The NHS has been accused of trying to cover up malpractice and deliberately withholding evidence to hamper such prosecutions. Denying liability and haggling over costs has also led to controversially high legal fees incurred by defending these proceedings. A National Audit Office review found that in the majority of claims under £45,000, the associated legal and administrative costs actually exceeded the final damages award. The consultation paper, moreover, noted that 95 per cent of cases were settled out of court.

The situation has reached crisis proportions in the US – which has a similar legal framework to the UK – where the escalating cost of settlements and the growing readiness of patients and lawyers to pursue claims have led in recent years to doctors' insurance premiums becoming more expensive.
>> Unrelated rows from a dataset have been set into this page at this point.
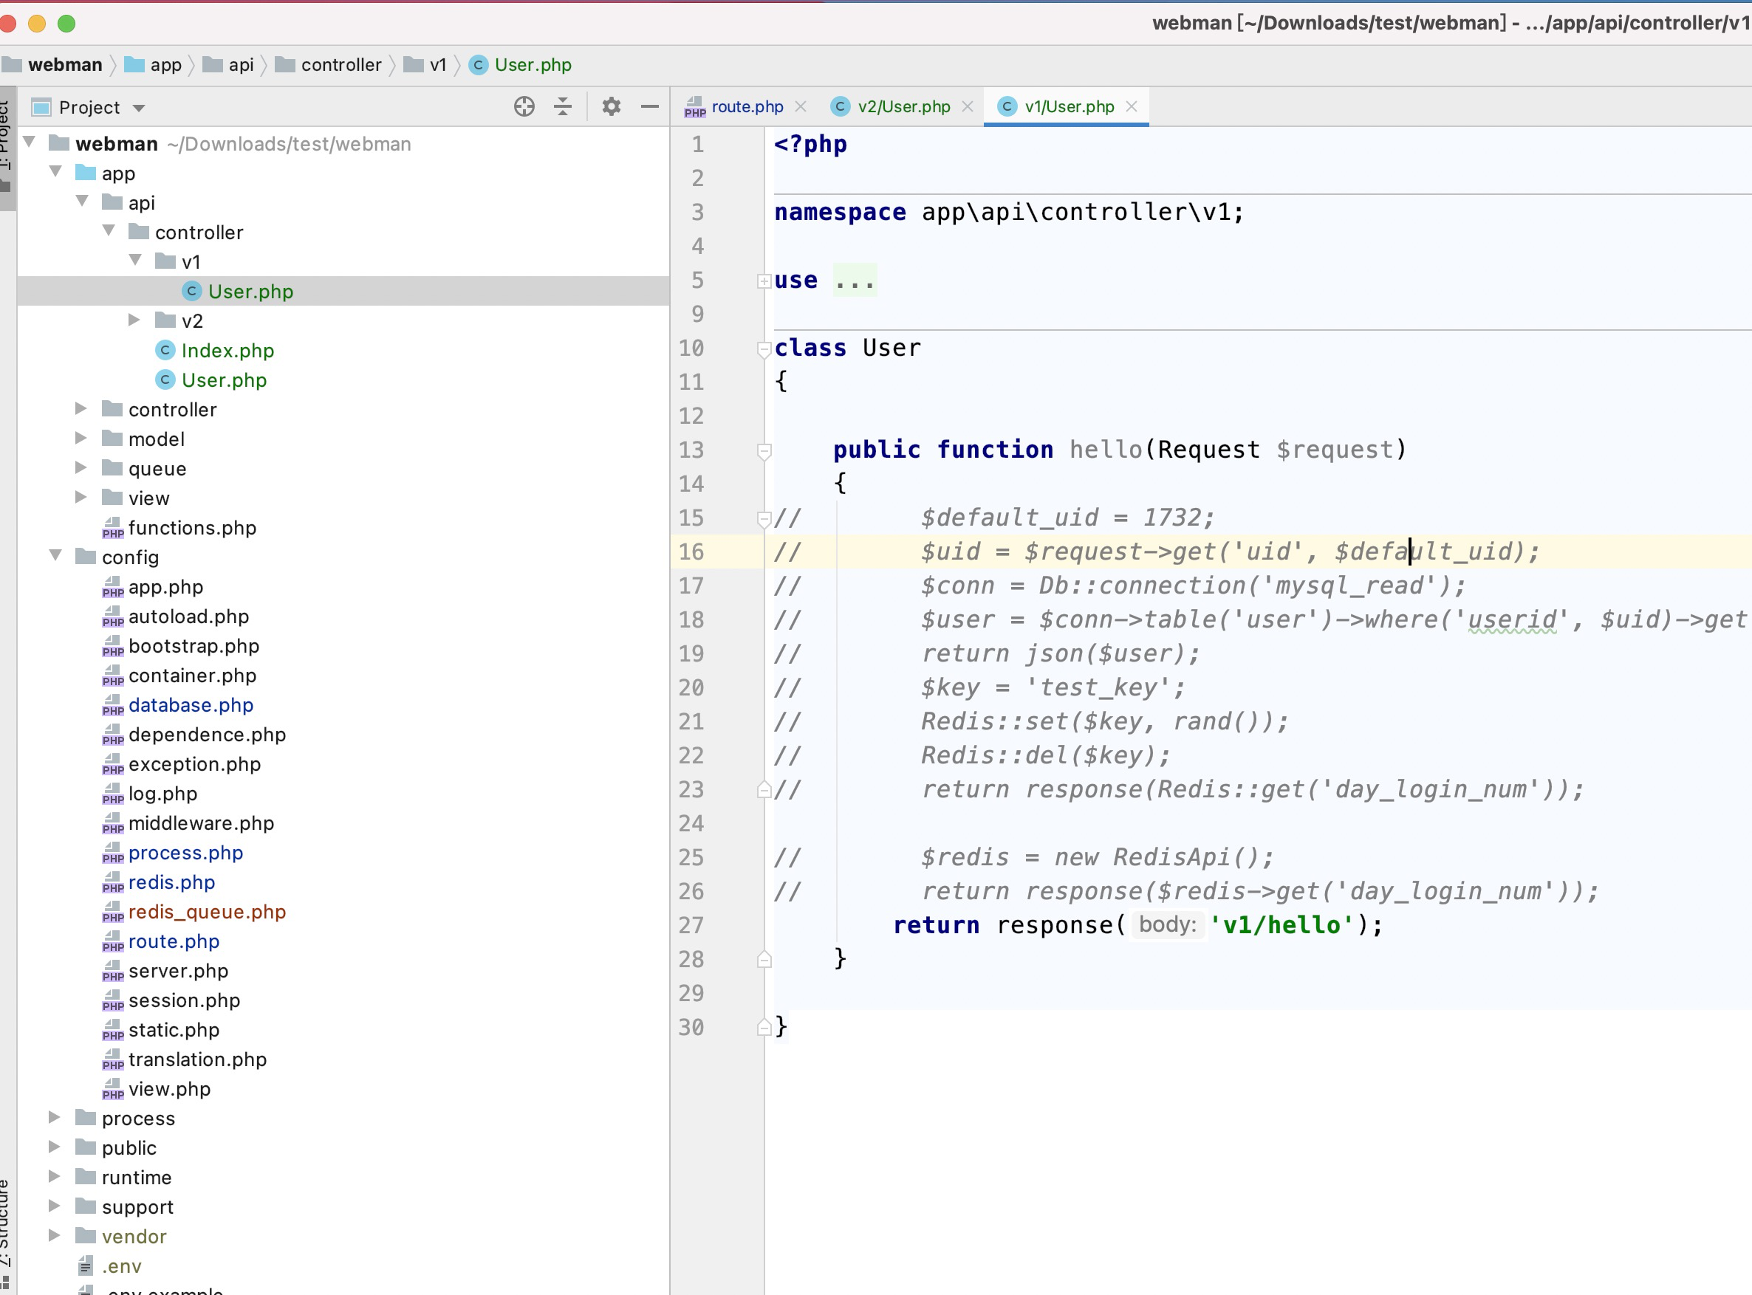
Task: Expand the v2 folder in project tree
Action: 133,320
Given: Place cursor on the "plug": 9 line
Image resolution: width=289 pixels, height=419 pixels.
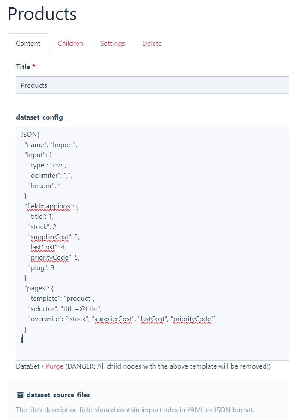Looking at the screenshot, I should click(41, 268).
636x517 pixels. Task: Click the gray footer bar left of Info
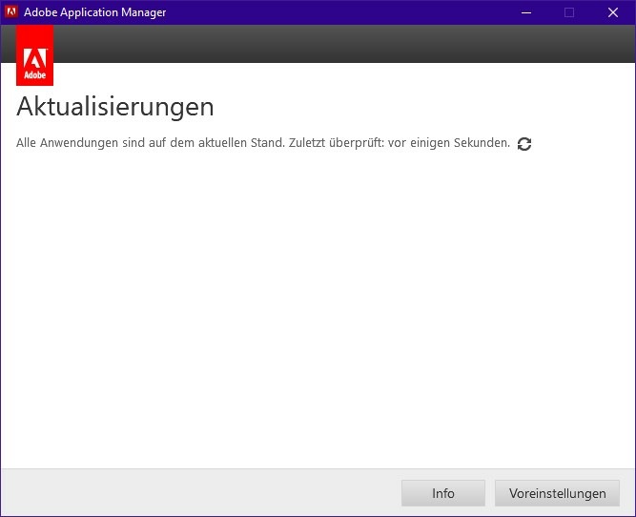(191, 493)
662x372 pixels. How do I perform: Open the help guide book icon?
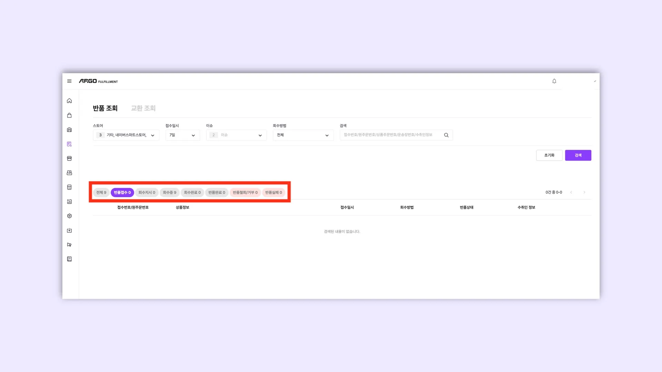69,259
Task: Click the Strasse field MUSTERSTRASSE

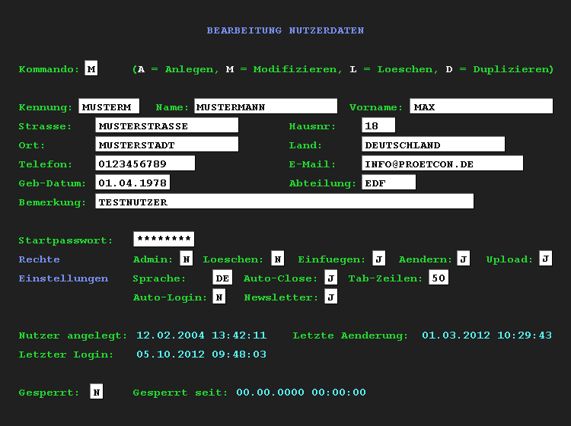Action: pos(167,126)
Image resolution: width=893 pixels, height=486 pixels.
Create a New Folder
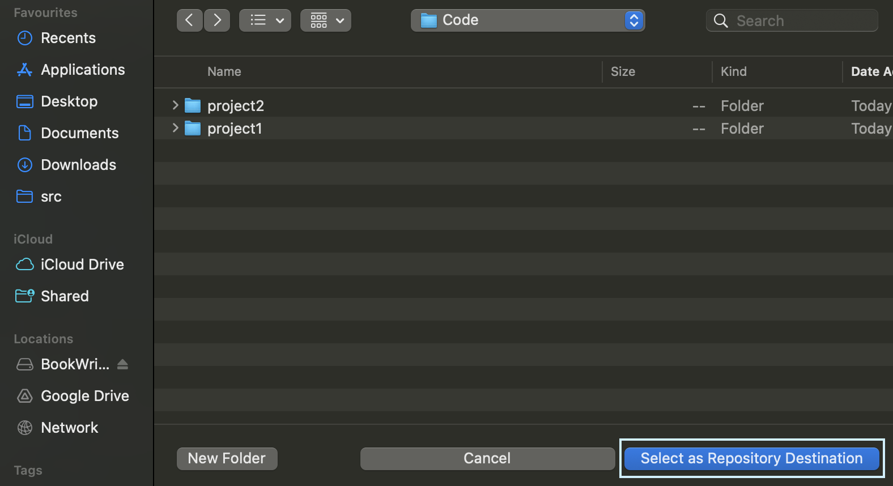click(x=227, y=458)
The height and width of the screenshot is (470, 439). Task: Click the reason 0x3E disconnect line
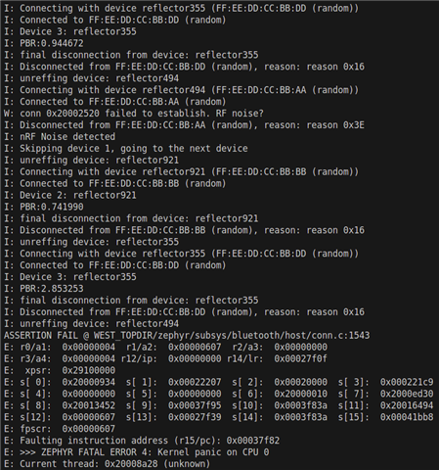click(x=184, y=125)
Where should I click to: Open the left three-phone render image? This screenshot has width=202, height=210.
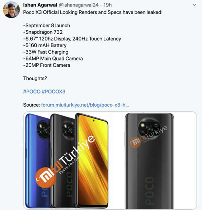click(x=67, y=160)
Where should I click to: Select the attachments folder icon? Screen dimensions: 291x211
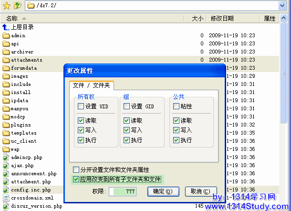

The Department of Health acknowledges the high level of adverse incidents in NHS hospitals, revealing that 10 per cent of in-patient admissions result in some form of adverse outcome, and five per cent of the general population report suffering some injury or other adverse effects of medical care. The factors cited in explanation include underfunding, staff shortages and overwork and conflicting priorities. However, it is also accepted that risk management and the avoidance of clinical error has not received the focus that it deserves in the past.


NHSLA Annual Report and Accounts highlights 2012:

14,171 claims closed, 13% up on last year and more than 40% higher than three years ago.

Average time to resolve a claim still under sixteen months.

37% of claims resolved without any damages paid.

Growth in clinical claims slowed last year:
Rise of 5.6% in new clinical claims in 2011/12
This compares with a 58% rise in the previous three years

Reduction in legal costs:
Total legal costs more than 10% down in clinical claims where damages were paid.
Legal costs of defending claims down by more than 20%.
Claimants’ legal costs now nearly 80% of the total.
From next April, law will prevent recovery of success fees from the defendant.

Source: NHS Litigation Authority -2012


"The NHS Litigation Authority was created to deal with claims from patients who have been harmed while undergoing NHS treatment. It aims to pay justified claims promptly and fairly,and to defend unjustified claims robustly.
It also has a role in helping providers to learn lessons from claims, to better manage risks and improve patient and staff safety."